O documento elaborado pelo Grupo de Trabalho nomeado pelo governo de António Costa, que juntou técnicos da saúde e da segurança social, e que tinha como missão definir orientações e criar um suporte técnico para apoio à decisão política de um estatuto para o cuidador informal, considera que o cuidador é "um dos fatores de sustentabilidade dos sistemas sociais e de saúde" e que "a continuação do papel de cuidador é fundamental tendo em consideração os desafios no futuro demográfico de Portugal e os custos associados com os cuidados continuados." Mais. "A promoção de medidas de apoio e de suporte ao cuidado informal, e de políticas orientadas para os cuidadores é potenciadora de uma abordagem com múltiplos benefícios para todos: a pessoa foco dos cuidados, os cuidadores e os sistemas políticos", defende ainda.
Cuidadores "são todos os cidadãos que que tomaram sobre si o dever de cuidar de outra pessoa", principalmente mulheres entre os 45 e os 75 anos. O retrato é idêntico em toda a Europa, onde se estima que 80% dos cuidados continuados prestados a outros são feitos por cuidadores informais não remunerados, e "frequentemente com custos para estes a nível da saúde, bem-estar social e económico", sublinha o documento do Grupo de Trabalho, citando estudos oficiais europeus.

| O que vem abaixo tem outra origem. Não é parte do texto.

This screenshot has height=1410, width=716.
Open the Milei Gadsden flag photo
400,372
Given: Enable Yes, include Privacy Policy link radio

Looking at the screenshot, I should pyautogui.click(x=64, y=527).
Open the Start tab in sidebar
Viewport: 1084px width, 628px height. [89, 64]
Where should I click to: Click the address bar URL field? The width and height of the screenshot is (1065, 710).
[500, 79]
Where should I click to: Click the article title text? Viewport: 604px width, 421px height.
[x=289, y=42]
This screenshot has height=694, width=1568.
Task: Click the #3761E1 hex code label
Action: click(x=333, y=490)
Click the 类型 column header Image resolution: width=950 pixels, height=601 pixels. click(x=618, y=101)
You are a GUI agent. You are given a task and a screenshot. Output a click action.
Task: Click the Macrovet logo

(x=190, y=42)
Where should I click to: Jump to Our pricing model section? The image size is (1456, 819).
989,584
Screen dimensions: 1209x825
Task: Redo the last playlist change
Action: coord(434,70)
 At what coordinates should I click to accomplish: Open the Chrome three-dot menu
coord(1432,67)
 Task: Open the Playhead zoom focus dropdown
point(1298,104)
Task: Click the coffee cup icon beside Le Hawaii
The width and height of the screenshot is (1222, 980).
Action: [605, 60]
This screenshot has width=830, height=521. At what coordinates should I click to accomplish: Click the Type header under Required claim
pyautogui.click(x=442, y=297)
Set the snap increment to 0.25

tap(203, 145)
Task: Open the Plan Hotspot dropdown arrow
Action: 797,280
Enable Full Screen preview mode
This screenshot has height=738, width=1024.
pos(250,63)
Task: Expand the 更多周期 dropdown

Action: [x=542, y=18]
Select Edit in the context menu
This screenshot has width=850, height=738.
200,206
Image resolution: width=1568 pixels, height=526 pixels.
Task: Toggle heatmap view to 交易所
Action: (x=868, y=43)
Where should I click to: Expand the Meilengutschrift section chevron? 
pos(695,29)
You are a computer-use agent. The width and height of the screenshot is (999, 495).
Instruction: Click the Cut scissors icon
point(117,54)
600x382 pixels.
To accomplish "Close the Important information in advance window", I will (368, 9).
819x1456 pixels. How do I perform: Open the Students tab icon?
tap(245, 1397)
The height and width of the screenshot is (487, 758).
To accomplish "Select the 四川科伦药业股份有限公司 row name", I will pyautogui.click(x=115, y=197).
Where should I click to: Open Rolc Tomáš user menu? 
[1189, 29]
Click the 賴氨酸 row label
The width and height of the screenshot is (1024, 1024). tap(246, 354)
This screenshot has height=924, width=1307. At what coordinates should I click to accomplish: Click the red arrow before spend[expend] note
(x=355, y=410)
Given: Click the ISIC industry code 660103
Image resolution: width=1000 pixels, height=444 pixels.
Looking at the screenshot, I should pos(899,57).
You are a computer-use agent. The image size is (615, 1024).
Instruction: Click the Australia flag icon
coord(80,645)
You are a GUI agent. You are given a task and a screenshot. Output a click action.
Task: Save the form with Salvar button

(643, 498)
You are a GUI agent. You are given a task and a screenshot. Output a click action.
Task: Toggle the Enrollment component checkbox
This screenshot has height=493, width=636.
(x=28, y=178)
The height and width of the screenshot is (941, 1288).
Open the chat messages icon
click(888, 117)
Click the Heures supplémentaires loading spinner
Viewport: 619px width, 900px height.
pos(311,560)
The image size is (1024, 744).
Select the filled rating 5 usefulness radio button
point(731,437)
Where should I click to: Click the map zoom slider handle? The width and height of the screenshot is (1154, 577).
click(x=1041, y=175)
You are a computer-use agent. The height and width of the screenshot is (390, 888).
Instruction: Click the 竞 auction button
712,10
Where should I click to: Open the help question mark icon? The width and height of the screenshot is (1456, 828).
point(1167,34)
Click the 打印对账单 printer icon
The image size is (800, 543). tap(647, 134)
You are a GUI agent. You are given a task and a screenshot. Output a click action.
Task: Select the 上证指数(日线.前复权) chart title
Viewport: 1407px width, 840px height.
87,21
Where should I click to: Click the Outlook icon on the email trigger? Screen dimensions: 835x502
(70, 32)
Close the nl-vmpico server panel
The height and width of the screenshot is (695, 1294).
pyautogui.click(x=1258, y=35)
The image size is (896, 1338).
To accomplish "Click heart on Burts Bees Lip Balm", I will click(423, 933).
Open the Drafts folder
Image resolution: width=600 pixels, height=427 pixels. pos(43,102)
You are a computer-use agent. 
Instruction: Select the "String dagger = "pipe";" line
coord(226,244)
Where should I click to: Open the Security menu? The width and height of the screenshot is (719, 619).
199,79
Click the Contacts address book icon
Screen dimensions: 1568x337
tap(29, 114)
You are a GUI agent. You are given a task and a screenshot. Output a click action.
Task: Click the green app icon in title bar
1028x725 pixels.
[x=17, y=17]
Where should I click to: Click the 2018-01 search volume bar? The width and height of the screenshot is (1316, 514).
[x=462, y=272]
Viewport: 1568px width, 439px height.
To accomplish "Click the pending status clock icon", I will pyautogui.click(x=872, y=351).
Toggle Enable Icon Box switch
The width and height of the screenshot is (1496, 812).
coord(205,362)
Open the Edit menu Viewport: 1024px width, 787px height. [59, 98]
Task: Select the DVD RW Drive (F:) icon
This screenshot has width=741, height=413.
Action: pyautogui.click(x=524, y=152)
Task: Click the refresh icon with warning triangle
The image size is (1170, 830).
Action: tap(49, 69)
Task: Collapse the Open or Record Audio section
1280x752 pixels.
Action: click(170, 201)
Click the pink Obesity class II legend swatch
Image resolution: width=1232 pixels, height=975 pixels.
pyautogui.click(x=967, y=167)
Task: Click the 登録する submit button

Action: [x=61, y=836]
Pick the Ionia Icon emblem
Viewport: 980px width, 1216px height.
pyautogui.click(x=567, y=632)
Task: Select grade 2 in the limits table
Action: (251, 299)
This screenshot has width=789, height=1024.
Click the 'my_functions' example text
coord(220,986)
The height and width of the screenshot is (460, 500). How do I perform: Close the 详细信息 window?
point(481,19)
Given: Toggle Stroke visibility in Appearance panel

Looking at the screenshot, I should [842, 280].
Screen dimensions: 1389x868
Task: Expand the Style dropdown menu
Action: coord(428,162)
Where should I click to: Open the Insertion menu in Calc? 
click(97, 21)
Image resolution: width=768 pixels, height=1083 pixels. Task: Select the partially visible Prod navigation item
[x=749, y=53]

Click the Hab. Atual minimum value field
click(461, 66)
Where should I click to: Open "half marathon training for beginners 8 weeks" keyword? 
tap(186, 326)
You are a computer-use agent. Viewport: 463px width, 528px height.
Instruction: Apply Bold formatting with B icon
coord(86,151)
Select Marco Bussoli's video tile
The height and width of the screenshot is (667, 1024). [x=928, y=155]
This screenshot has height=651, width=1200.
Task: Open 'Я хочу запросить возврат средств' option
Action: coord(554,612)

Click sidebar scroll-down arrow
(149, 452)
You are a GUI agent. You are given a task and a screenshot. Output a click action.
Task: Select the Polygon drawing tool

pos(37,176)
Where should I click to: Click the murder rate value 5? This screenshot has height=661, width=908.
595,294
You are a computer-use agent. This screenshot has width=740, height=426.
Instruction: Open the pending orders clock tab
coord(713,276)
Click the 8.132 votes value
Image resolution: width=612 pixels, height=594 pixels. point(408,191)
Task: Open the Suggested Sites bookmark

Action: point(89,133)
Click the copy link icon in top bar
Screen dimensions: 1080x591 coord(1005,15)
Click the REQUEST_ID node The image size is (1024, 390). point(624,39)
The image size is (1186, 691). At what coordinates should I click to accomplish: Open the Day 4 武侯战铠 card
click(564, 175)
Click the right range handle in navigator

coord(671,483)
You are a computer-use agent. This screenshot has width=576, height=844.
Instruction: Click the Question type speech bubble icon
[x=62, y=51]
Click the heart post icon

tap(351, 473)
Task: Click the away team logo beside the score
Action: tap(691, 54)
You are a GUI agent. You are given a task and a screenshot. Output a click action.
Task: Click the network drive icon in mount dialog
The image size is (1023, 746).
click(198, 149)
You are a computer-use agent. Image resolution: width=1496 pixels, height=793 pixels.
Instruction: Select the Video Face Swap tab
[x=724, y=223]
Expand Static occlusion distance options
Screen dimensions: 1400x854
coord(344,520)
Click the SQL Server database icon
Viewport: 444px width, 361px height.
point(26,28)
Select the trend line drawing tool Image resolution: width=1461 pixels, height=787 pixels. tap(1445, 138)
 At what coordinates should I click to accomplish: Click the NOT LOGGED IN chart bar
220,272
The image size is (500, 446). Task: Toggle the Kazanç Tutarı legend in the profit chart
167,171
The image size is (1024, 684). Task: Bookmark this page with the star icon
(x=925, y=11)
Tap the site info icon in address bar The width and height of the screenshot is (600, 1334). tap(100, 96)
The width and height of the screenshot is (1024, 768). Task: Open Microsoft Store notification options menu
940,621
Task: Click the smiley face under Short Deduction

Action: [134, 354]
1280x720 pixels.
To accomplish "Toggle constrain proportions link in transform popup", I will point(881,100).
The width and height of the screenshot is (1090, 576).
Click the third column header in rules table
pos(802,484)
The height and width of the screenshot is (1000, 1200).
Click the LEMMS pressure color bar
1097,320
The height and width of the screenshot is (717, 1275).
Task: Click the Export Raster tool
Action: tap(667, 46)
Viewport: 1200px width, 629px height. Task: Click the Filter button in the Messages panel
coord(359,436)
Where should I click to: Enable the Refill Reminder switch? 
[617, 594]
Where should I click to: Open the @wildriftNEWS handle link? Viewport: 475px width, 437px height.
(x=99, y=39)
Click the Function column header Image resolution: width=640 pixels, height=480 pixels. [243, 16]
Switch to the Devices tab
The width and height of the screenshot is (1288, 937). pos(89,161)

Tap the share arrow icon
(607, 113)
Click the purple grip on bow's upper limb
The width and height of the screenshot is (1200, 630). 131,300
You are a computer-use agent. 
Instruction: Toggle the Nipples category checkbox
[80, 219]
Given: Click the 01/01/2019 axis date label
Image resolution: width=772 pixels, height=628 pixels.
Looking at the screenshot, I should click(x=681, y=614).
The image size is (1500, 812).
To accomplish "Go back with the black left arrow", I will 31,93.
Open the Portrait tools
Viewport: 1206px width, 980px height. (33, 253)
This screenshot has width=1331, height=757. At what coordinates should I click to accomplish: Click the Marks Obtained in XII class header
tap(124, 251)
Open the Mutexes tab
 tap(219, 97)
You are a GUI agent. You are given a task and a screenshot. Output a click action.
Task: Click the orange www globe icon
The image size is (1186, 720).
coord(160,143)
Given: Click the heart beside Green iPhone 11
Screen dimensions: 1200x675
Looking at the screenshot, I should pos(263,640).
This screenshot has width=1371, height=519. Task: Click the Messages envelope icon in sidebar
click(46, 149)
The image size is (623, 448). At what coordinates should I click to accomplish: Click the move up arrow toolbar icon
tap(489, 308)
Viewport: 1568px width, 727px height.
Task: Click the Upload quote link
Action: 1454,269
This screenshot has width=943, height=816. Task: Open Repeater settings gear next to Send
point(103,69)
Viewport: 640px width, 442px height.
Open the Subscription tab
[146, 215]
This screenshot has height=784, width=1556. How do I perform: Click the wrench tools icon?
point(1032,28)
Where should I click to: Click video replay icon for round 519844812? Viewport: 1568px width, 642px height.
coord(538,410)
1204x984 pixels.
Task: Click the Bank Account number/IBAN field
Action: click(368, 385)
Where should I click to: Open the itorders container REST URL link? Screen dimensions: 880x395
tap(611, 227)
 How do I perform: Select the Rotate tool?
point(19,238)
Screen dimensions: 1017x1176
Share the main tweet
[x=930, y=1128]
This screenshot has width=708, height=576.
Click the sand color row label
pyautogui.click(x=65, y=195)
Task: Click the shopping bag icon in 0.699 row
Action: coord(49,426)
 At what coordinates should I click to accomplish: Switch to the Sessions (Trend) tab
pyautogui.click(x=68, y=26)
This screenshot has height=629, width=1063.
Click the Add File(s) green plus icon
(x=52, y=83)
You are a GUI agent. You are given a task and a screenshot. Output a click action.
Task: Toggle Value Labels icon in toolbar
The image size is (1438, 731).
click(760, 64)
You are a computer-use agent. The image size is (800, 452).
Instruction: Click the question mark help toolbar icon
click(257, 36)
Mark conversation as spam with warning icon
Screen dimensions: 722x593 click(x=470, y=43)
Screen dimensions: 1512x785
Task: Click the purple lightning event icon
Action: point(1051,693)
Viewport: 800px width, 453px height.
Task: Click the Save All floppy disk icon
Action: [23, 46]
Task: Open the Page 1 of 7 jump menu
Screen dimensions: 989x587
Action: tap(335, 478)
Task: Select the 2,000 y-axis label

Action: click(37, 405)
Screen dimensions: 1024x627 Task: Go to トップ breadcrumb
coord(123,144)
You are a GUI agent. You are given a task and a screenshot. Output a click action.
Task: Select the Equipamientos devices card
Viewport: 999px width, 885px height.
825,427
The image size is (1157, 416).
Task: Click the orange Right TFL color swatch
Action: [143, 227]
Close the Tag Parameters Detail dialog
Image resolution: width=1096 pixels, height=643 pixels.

Em 2016, a Associação Cuidadores de Portugal estimou o valor do trabalho realizado pelos cuidadores, tendo por referência o salário mínimo mensal, em aproximadamente quatro biliões de euros anuais (mais precisamente 3,9 mil milhões por ano, 329 milhões por mês, mais de 82 milhões de euros por semana).
No Reino Unido, por exemplo, os cuidadores informais poupam ao Estado 132 biliões de euros por ano. São imprescindíveis, e, ao fim de tantos anos de silêncio, alertam para a necessidade de uma rede de apoio para os cuidados, de condições para se manterem no mercado de trabalho, ou até para que estas suas funções sejam valorizadas e reforçadas em subsídio de apoio ou com remuneração.
São estes homens e mulheres cansados de viver uma situação não reconhecida que, em 2016, lançaram uma petição para que seja criado o Estatuto do Cuidador Informal. Reuniram milhares de assinaturas, que entregaram na Assembleia da República, onde em maio do mesmo ano se discutiu e aprovou em sessão plenária medidas de apoio, que incluíam a criação de um estatuto.
O PCP e o BE apresentaram depois projetos de lei, enquanto o PAN e o CDS avançaram com propostas de resolução. Dois anos depois desta primeira discussão, os deputados terminam hoje a audição pública de todas as entidades envolvidas no processo, desde ministérios, patrões, sindicatos, técnicos e associações de cuidadores, que hoje serão ouvidas em Comissão de Especialidade. Numa única tarde - a de hoje -, os representantes de 20 associações vão dizer aos deputados o que pensam e o que pretendem. Antes disso, prometem manifestar-se à porta do Parlamento, como já fizeram em março, para alertarem para o problema.
O objetivo é conseguir que até ao final desta sessão legislativa os deputados se entendam quanto a um documento único, ou não, para ser votado.